Among the children studied, 186 (50%) and 186 (50%) were males and females respectively. among the children studied, 126 (67.7%) and 98 (52.7%) were malnourished males and females respectively, 52 (96.3%) were found in age group of 2–5 year, 72 (48.3%) were found in age group of 5–10 year and 100 (59.2%) were found in age group of 10–15 years. The mean (± SD) age of children included in the study was 9.6 (± 3.2) years ranging from 2 to 14 years (Table 1).

Table 1.

socioeconomic characteristics of HIV infected children who had to follow up in three public hospitals, Northwest, Ethiopia, 2017

Variables Categories Frequency Percent
Sex Male 186 50
Female 186 50
Age of child (years) 2–5 54 14.5
5–10 149 40.1
10–15 169 45.4
A child with alive mother Yes 297 79.8
No 75 20.2
Age of mother 15–24 8 2.2
25–34 122 32.8
35–49 159 42.5
≥ 50 9 2.4
Residence Rural 82 22
Urban 290 78
Occupation of mother (n = 297) Student 2 0.5
Daily laborer 102 27.4
Employed 53 14.2
Farmer 51 13.7
Merchant 62 16.7
Other 27 7.7
School attended (N = 297) Yes 142 47.8
No 155 52.2
Level of maternal education Unable to read and write 99 26.6
Able to read and write 53 14.2
Primary school 58 15.6
Secondary school 44 11.8
College/university 43 11.6

Dietary characteristics of study participant, 176 (47.7%) reported good food variety and 196 (52.3%) ate also fair/poor food variety per 24 h.

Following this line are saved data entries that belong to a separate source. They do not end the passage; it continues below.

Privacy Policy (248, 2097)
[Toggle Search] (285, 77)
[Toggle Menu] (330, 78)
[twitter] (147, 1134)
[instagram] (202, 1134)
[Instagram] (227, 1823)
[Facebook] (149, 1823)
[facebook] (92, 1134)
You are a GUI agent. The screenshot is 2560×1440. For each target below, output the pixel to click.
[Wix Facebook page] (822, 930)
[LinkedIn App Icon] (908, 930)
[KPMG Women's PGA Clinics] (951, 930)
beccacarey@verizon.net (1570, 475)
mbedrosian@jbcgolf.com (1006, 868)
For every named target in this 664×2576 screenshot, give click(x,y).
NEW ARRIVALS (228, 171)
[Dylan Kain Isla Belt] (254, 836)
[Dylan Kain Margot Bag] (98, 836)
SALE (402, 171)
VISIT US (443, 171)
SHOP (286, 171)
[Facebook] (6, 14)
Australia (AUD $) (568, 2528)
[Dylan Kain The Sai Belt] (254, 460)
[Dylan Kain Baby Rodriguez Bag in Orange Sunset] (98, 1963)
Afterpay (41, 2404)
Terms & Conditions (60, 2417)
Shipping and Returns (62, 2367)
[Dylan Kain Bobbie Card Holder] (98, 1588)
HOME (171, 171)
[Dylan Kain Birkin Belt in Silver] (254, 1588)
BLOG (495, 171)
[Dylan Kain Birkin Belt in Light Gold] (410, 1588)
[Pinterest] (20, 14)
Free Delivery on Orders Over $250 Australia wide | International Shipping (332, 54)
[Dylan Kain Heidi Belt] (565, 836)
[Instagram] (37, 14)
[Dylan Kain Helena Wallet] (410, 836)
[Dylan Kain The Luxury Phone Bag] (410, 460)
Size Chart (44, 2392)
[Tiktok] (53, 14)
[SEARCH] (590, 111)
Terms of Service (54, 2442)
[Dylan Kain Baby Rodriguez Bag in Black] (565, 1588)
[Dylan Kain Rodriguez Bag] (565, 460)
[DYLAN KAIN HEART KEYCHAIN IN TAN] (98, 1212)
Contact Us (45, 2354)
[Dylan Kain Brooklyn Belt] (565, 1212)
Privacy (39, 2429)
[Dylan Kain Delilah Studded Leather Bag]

Clinical characteristics of HIV infected children. A total of 372 (100%) the studied children, 343 (92.2%) were received ART for greater than 12 months. Among the children studied 195 (52.4%) and 106 (68%) of which had WHO stage of (I and II) during the survey time respectively and 253 (28.5%) and 87 (23.4%) also had WHO stage of (I and II) the past 6 months respectively, whereas 15.4% and 20.8% of were had CD4 count less than 500 cell/mm3 and 84.6% and 79.2% were above 500 cell/mm3 during the surveys time respectively. More than 1/3rd (177) of the study participant was developed an oral ulcer in the last 6 months and among them 109 (61.6%) were malnourished.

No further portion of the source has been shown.